Very Scared, Morikawa Grinds Into RBC Heritage Top 10, His Schedule Still Unknown

Collin Morikawa closed the RBC Heritage with a strong enough finish to climb into the top 10, but the result came with an even bigger story: the seven-time PGA TOUR winner is still managing the fear and uncertainty that followed a back injury at THE PLAYERS Championship. He said he was “very scared” in the first round at Harbour Town Golf Links and admitted that his schedule remains “unknown” as he decides how his body responds next.

Morikawa’s back issue has not kept him off the leaderboard, but it has limited how he plays. Coming off a T7 at the Masters, he said he was still swinging at about 50% and felt constrained in the shots he could attempt.

Playing through fear, not pain

Morikawa made it clear that the main challenge was mental as much as physical. On Thursday, he said, “I’m not in pain,” but added that the experience had left him with a strong sense of caution because the injury happened on the course.

That fear showed in how he moved around Harbour Town during the week. He was careful with practice swings, moved gingerly in and out of bunkers, and handled the course in a way that reflected the limits he was feeling.

Even so, he kept scoring well enough to remain in contention. His final-round 4-under 67 lifted him to 13-under for the tournament and a T4 finish, five shots behind winner Matt Fitzpatrick.

A steady finish after a difficult stretch

Morikawa said the two weeks of golf had felt unusually demanding, even when compared with a longer stretch on tour. After the final round, he described the effort as a grind and said he had learned from the process of competing without full physical freedom.

He also showed enough control to post three sub-60 rounds across the stretch, a sign that his game has stayed sharp despite the injury concern. On Sunday, he found a better rhythm, made six birdies, hit 14 greens in regulation, and finished second in Strokes Gained: Approach for the week.

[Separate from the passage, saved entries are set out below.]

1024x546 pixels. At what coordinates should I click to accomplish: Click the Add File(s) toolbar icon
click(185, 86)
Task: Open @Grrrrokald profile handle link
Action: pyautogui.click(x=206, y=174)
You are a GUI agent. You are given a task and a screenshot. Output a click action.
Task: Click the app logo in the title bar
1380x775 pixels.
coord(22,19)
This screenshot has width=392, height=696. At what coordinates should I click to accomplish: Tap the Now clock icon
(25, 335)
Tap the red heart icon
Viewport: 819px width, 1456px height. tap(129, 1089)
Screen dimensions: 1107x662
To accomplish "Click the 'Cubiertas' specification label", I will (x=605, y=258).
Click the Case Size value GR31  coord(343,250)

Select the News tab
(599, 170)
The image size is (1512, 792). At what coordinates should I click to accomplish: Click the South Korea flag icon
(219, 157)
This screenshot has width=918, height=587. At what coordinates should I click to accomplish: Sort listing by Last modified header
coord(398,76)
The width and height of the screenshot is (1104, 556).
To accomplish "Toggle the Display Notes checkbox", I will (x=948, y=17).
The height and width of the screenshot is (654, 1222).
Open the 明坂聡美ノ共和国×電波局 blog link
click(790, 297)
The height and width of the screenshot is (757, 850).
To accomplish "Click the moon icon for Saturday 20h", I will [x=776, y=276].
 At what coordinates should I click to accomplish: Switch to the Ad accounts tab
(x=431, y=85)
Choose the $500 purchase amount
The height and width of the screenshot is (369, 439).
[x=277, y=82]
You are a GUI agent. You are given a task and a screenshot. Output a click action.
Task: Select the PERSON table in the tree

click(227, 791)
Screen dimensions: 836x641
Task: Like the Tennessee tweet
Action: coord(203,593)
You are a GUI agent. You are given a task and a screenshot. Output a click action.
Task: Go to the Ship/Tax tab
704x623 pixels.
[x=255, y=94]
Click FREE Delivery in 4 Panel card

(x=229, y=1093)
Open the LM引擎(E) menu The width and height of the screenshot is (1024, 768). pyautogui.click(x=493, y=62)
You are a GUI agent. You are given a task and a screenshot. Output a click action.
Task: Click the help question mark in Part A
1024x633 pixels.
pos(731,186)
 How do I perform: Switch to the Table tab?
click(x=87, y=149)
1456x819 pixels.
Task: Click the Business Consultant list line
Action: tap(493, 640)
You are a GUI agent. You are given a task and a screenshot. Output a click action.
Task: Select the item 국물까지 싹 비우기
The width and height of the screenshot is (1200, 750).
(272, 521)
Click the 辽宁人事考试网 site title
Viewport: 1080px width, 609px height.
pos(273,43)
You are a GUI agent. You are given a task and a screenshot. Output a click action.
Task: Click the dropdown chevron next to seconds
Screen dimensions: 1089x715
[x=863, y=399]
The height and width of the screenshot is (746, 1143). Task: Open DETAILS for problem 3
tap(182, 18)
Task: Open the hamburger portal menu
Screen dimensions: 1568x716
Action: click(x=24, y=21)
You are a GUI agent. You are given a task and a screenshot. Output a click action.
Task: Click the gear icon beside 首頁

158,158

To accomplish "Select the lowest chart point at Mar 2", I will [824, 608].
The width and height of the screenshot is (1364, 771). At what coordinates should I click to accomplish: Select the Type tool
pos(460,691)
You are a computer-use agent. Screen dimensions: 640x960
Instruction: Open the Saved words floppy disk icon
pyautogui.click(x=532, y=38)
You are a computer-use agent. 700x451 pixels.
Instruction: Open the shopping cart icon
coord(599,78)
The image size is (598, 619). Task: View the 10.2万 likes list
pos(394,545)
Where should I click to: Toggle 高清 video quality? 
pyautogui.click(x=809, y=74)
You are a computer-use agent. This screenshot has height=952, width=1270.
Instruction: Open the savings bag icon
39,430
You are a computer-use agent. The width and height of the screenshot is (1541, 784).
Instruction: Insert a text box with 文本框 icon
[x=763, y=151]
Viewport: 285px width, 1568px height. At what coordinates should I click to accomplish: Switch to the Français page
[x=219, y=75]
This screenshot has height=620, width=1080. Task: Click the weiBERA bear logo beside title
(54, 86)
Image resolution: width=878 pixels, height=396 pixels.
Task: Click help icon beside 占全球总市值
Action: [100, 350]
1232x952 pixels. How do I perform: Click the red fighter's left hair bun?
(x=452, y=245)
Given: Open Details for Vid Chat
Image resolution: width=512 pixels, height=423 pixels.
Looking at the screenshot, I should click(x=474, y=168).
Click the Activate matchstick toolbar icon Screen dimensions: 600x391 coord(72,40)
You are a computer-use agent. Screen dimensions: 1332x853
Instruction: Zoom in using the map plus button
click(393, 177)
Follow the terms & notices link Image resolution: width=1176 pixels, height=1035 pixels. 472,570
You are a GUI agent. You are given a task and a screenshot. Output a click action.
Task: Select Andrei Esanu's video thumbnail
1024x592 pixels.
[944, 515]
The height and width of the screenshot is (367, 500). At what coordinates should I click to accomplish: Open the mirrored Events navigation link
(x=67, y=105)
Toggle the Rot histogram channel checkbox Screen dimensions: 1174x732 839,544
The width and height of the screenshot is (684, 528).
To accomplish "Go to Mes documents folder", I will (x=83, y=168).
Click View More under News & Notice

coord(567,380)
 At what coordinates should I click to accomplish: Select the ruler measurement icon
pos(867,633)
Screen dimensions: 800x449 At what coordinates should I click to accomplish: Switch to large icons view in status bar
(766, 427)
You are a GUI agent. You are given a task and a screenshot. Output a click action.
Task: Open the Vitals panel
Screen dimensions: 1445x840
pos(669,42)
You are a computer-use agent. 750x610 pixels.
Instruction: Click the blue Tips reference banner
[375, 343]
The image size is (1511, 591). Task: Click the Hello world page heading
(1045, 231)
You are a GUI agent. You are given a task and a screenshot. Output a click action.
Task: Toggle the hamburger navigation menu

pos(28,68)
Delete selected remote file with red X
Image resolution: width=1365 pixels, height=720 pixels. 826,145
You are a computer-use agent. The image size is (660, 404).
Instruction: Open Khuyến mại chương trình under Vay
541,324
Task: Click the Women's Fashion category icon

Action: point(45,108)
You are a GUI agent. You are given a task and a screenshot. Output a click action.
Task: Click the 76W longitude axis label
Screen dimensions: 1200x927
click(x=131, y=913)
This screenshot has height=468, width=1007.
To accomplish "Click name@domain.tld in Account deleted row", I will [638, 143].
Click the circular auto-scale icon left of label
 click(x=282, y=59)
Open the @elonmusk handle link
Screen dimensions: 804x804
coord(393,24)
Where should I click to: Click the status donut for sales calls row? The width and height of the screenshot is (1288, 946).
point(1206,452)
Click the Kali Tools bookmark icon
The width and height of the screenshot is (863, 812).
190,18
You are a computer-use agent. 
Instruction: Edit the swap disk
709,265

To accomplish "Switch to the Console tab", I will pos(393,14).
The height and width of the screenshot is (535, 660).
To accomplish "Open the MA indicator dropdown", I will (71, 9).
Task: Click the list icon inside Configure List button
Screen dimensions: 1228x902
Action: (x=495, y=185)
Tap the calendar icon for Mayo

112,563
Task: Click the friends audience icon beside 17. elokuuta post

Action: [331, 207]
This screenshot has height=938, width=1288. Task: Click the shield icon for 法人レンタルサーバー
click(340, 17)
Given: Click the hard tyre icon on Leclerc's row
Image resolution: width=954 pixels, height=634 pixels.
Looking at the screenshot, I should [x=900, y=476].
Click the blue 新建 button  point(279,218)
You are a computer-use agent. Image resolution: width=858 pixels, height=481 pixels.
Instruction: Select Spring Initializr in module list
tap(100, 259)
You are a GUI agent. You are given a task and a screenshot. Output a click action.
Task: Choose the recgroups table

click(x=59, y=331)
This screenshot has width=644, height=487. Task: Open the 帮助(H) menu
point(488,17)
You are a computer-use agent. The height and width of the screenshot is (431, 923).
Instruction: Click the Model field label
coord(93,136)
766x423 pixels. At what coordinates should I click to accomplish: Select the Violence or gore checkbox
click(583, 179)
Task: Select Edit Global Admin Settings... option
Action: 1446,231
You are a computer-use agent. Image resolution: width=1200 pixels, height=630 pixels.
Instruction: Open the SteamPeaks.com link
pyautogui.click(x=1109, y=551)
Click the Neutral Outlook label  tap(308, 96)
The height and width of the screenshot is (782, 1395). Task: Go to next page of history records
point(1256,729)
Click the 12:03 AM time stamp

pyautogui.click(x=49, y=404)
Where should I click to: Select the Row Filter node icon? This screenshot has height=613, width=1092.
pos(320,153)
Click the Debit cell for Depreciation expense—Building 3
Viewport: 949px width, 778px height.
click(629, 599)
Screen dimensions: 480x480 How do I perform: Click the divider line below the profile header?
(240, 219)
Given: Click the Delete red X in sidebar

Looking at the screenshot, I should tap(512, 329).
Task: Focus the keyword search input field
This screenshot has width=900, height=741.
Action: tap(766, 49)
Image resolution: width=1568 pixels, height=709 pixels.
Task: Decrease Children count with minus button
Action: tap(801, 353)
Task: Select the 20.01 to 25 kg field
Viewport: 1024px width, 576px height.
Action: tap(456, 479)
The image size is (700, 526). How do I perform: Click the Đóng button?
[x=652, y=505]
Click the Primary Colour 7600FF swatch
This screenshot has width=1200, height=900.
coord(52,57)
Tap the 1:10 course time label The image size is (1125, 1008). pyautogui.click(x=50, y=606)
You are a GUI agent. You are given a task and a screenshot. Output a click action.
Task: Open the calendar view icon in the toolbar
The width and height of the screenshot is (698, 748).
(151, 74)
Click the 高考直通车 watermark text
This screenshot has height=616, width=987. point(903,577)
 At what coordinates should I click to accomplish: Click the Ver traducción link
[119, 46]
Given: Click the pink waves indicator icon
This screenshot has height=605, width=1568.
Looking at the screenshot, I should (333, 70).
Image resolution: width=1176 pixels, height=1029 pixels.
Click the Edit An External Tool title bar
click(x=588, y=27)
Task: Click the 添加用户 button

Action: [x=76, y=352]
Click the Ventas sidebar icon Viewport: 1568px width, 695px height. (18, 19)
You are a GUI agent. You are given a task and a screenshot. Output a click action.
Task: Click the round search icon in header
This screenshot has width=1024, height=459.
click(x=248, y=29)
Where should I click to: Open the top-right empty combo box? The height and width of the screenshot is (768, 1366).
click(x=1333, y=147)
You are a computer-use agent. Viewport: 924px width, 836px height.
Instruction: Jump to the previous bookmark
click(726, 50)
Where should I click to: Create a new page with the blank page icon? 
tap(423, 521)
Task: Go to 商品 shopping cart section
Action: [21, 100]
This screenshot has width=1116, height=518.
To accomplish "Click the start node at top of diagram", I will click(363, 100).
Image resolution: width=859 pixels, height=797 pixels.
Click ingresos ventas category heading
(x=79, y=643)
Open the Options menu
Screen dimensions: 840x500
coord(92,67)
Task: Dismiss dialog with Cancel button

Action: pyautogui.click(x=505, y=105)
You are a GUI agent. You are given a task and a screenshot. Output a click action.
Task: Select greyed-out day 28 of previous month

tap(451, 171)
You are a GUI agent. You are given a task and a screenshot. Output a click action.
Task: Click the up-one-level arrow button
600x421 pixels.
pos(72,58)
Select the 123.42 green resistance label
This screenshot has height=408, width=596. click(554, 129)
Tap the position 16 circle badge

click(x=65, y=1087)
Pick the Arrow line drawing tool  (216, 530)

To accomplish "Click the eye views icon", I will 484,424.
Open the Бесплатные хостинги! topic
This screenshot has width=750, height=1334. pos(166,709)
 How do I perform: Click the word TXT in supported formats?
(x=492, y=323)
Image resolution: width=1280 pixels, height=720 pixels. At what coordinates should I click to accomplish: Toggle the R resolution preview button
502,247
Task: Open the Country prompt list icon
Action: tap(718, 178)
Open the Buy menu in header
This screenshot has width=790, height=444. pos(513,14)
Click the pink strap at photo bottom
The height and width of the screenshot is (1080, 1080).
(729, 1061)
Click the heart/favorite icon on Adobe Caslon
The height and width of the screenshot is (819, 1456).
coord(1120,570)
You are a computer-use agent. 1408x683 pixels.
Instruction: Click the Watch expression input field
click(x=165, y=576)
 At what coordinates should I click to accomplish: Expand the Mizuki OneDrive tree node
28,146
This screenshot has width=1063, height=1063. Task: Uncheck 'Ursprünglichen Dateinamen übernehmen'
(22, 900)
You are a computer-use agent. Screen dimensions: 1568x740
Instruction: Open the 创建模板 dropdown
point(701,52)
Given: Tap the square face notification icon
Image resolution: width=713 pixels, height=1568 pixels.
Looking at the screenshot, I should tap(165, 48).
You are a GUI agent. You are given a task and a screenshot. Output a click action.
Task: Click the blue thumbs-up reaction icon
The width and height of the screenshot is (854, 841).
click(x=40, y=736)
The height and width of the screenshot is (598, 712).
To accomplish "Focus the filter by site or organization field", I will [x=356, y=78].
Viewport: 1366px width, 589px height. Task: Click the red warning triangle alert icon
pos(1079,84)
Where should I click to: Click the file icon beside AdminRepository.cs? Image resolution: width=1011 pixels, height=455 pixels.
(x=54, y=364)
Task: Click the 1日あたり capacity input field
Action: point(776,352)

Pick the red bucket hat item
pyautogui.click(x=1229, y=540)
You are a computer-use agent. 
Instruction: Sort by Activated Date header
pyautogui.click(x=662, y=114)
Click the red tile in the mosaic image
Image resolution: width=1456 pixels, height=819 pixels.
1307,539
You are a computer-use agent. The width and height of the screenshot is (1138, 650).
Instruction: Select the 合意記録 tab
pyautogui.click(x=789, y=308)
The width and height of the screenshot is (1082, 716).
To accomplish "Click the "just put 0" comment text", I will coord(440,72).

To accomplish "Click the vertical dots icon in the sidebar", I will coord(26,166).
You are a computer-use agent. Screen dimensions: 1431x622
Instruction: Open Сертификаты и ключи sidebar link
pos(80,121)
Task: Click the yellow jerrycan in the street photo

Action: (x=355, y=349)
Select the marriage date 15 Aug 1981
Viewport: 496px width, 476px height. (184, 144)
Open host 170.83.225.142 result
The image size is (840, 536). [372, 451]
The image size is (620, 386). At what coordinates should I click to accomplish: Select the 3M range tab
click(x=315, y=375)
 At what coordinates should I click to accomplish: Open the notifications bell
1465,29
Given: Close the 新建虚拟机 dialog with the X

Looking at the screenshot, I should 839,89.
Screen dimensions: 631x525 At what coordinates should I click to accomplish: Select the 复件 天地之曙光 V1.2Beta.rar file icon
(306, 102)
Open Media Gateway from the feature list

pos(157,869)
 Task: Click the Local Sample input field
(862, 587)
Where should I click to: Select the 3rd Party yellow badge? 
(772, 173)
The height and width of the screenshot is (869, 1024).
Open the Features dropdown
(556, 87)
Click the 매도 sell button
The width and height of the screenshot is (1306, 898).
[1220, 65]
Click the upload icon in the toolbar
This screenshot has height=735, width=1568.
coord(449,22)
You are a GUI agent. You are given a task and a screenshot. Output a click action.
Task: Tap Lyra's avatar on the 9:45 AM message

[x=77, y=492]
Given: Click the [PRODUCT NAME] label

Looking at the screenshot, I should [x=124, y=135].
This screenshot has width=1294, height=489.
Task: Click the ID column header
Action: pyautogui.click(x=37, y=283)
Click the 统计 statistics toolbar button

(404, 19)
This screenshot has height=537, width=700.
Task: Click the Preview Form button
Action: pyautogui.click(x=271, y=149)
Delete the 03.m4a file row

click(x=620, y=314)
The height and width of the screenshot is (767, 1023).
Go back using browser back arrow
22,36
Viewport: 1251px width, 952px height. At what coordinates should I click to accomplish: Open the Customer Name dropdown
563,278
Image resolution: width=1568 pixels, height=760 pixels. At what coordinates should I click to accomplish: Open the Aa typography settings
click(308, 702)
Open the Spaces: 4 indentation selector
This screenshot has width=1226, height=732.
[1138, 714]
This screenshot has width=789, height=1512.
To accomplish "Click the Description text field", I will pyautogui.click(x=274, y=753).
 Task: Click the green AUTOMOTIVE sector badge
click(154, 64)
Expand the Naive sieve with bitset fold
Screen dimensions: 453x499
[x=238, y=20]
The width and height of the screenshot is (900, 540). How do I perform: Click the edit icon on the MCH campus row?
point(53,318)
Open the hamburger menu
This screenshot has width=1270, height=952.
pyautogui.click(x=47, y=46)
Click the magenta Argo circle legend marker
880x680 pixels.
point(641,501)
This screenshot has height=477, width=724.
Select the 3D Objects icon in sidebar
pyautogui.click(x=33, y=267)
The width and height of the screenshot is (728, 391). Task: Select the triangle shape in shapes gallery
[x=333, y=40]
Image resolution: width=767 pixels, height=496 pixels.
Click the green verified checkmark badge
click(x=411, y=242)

That consistency has extended his strong run as well. Excluding his withdrawal after one hole at THE PLAYERS, this was Morikawa’s fifth straight top-seven finish, a stretch that began with his win at the season’s first Signature Event, the AT&T Pebble Beach Pro-Am.

What comes next is still unclear

Morikawa’s next steps are not fully mapped out yet. He and his wife Katherine announced that they are expecting their first child later this spring, and he said he will skip the Zurich Classic of New Orleans while he recovers and tests his swing in a “comfortable, at-home setting.”

That leaves his schedule beyond the next stretch of PGA TOUR events unresolved. The tour’s calendar moves through Signature Events in Miami and Charlotte, North Carolina, and then to the PGA Championship, where Morikawa won his first major in 2020 before adding The Open Championship in 2021.

For now, he is focused on how the body responds and on avoiding the sharp tug that has made the injury feel so unpredictable. “Unknown,” he said when asked about the schedule, adding that everything will be handled “week by week now.”